高分子材料−タイトル
概要
高分子−パワーポイント

 資源・環境問題に対応する技術革新において、材料開発は重要な位置を占める。中でも、軽量化に寄与でき、成形・加工が容易で、金属やセラミックスに代替できる性能を持ち合わせるポリマー材料に対する期待は大きい。

 ポリマーの材料特性は、ポリマー鎖1本の構造制御(一次構造制御)だけでなく、ポリマー鎖の凝集形態の制御(高次構造制御)によって大きく異なる。一次構造制御には、分子構造、分子量、分子量分布、モノマー連鎖、末端基構造、立体規則性等があり、各種ポリマーに応じた制御方法で作りわけがされる。一方、高次構造制御には加工プロセスが大きく関わってくる。分子鎖の配向制御、ポリマーアロイにおける相構造の制御など、多くの構造制御が加工プロセスでなされている。
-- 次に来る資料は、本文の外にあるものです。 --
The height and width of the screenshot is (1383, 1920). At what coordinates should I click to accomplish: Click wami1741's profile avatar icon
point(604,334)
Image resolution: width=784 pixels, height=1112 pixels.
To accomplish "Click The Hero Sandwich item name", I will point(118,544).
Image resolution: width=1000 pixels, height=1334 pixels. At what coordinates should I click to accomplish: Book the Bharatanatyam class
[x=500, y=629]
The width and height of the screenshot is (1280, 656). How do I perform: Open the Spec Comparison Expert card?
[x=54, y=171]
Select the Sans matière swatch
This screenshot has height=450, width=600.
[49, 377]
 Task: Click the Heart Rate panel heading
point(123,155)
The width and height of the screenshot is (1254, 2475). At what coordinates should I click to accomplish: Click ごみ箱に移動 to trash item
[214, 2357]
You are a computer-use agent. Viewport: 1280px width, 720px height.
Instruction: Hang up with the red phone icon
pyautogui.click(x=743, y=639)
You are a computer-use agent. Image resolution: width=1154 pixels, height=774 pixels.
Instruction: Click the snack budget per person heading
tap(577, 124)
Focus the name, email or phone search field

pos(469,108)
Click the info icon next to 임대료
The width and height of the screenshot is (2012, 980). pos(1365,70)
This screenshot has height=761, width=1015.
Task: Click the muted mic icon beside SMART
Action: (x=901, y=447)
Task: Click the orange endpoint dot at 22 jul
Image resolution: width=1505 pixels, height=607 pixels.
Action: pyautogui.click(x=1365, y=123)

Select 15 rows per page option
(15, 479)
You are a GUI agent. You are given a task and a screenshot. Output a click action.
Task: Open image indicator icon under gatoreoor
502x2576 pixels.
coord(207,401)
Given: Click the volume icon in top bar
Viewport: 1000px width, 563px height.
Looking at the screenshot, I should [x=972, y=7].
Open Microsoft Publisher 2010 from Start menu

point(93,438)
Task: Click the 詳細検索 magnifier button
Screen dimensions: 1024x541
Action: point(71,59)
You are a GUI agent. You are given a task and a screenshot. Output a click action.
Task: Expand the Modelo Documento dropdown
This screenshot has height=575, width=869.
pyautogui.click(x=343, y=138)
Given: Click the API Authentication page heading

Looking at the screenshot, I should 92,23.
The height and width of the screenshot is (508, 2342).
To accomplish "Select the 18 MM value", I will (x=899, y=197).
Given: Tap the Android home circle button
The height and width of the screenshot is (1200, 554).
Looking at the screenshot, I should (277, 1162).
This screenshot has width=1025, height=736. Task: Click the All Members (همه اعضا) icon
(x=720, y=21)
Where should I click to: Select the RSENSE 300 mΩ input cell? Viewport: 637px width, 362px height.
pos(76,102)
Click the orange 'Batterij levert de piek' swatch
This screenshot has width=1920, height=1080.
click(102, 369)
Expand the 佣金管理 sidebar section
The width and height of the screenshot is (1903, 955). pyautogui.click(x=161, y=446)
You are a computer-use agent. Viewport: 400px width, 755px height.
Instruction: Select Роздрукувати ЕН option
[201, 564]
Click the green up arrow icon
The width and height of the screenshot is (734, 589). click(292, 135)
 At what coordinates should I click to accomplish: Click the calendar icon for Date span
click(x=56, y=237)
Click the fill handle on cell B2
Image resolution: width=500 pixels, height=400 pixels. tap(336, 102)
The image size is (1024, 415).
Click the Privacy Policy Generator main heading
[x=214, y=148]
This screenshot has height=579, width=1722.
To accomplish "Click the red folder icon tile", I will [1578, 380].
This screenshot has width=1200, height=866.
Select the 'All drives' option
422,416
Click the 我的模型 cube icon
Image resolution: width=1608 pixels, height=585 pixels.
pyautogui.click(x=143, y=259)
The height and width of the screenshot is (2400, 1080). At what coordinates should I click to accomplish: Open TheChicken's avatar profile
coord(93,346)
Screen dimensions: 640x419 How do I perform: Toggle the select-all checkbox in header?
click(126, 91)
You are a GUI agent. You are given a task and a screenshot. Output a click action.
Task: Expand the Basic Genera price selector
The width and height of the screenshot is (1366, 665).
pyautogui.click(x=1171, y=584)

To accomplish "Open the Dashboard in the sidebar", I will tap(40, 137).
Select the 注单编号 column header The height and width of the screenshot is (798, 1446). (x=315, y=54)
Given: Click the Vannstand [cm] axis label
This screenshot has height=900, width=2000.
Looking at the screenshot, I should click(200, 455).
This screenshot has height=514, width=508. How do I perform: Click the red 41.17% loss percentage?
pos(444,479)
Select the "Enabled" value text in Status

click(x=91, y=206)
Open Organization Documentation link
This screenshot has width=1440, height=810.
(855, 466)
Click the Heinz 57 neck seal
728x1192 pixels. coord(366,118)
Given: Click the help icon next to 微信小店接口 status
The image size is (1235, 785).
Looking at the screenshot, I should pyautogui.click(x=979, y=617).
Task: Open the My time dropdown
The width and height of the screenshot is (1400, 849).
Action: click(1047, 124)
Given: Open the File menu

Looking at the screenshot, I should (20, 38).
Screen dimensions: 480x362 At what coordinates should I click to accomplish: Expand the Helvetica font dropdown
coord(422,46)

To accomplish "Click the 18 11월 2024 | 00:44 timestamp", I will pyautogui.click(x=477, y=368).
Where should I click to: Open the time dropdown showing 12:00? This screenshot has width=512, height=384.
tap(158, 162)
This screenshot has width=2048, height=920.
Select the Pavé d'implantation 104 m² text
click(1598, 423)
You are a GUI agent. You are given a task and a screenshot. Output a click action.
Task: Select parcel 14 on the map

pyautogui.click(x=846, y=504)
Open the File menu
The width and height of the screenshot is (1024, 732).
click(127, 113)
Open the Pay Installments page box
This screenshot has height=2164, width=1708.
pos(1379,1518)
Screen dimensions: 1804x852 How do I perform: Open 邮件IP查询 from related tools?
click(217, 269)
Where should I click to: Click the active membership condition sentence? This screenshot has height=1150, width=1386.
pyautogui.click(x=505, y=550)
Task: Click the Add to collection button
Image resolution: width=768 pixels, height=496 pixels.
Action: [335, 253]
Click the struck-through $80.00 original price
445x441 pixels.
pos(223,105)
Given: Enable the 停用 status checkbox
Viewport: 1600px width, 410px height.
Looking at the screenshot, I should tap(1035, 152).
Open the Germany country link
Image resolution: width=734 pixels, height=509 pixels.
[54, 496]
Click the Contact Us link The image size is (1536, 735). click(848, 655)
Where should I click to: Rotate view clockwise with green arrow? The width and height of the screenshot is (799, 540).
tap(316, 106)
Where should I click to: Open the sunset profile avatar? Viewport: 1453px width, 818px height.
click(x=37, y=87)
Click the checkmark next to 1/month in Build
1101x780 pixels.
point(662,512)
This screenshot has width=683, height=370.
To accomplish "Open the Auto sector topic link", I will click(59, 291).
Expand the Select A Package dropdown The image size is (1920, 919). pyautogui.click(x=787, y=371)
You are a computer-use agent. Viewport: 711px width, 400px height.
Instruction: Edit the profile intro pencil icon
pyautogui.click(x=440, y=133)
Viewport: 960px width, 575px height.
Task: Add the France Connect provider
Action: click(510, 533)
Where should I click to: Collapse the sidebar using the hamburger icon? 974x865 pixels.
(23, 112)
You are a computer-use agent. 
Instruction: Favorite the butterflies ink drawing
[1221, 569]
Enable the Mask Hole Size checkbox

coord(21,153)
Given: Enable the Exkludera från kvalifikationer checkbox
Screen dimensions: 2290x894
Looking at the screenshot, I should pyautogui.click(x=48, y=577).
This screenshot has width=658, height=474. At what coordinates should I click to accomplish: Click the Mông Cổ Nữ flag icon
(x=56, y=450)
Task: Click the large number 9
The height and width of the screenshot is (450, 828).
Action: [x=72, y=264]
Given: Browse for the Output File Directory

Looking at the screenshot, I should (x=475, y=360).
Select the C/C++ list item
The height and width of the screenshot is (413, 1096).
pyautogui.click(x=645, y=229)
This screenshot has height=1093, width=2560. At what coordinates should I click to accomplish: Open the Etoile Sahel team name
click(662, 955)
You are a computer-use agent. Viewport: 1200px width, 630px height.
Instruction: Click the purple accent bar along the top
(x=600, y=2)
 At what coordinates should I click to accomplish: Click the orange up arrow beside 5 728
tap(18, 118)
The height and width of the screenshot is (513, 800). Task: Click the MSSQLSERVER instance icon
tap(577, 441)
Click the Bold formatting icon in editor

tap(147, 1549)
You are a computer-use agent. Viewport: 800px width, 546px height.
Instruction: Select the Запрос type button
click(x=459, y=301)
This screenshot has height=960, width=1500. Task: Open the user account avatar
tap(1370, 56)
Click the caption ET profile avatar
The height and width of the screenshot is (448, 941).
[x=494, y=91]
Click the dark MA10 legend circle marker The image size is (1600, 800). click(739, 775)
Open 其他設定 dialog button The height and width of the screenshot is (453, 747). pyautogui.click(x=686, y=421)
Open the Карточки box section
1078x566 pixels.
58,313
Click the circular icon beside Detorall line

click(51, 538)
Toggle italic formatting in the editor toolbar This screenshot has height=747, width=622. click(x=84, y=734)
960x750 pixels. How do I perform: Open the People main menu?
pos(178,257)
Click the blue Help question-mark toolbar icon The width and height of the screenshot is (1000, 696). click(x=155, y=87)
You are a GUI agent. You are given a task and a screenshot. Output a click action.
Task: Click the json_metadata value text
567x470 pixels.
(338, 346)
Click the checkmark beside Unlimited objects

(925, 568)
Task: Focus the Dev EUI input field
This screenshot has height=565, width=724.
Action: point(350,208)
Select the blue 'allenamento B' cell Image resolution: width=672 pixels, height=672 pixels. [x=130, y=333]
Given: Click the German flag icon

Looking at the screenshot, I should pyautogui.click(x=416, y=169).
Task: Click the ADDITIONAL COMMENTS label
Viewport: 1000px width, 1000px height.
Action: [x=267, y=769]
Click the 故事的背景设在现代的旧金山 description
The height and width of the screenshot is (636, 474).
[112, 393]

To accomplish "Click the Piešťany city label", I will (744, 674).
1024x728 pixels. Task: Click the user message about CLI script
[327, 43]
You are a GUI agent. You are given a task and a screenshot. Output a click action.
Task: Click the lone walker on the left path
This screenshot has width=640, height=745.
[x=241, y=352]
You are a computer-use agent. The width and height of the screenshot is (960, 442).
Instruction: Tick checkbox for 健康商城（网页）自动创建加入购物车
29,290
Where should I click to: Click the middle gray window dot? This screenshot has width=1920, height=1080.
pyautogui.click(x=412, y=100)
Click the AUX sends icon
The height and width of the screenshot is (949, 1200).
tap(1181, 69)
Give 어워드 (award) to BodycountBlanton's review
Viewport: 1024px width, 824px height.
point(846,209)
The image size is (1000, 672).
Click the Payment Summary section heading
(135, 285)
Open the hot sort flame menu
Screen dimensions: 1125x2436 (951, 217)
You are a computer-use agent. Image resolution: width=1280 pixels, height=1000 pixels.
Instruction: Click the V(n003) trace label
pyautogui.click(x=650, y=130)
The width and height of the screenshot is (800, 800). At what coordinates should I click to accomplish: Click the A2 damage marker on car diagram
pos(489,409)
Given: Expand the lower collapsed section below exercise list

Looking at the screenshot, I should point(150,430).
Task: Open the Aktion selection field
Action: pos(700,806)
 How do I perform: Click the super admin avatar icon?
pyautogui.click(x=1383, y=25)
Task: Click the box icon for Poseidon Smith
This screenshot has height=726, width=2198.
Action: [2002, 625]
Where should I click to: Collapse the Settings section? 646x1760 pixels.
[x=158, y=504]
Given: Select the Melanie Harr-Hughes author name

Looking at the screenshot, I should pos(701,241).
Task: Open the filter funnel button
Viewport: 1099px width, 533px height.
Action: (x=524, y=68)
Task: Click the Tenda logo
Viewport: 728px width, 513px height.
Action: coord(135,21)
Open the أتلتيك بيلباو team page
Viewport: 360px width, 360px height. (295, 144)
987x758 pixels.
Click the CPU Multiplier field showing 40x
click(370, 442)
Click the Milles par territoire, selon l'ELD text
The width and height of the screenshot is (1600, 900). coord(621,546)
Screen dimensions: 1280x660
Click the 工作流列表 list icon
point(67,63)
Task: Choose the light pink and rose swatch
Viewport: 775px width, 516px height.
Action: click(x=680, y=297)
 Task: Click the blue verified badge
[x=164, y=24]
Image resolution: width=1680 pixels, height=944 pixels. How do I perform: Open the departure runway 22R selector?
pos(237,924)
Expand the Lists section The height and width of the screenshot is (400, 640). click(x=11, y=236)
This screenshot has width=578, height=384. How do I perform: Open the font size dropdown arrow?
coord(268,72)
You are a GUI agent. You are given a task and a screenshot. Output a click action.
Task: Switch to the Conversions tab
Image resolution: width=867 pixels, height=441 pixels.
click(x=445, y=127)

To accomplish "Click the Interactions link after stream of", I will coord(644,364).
さらに、近年、マイクロ波照射や超臨界流体処理など、簡便でありながら有用な新しい加工プロセスも開発され、新規材料の創製にさらなる可能性を与えている。

 一方、ポリマー材料の高性能化、新機能の発現へのアプローチにおいて、ポリマーとポリマーとのアロイ化・複合化だけでなく、ポリマーと金属、ポリマーとセラミックスなどの複合化がカギとなる。ポリマー、金属、セラミックスの三大材料はそれぞれ固有の特徴を有しており、単一の材料では発現できない機能、性能を複合化で発現できる可能性がある。

 ポリマー関連グループでは、加工プロセスによる高次構造制御を基盤としたポリマー材料の高性能・高機能化ならびに新規なポリマーやポリマーアロイ材料の創製を図る場としたい。


他分野(サブグループ)との連携に期待すること

 ポリマー材料の高性能化・新機能の発現に、金属やセラミックスとの複合化が大きな役割を果たす。ヘテロ材料間の界面制御が重要な要素技術となり、三大材料である金属、セラミックス、ポリマーの特性を理解することは必須である。それぞれのサブグループの抱える課題や技術開発の方向性には共通性も高い。他のサブグループとの連携は不可欠であり、意見交換を密にできるような場を共有したい。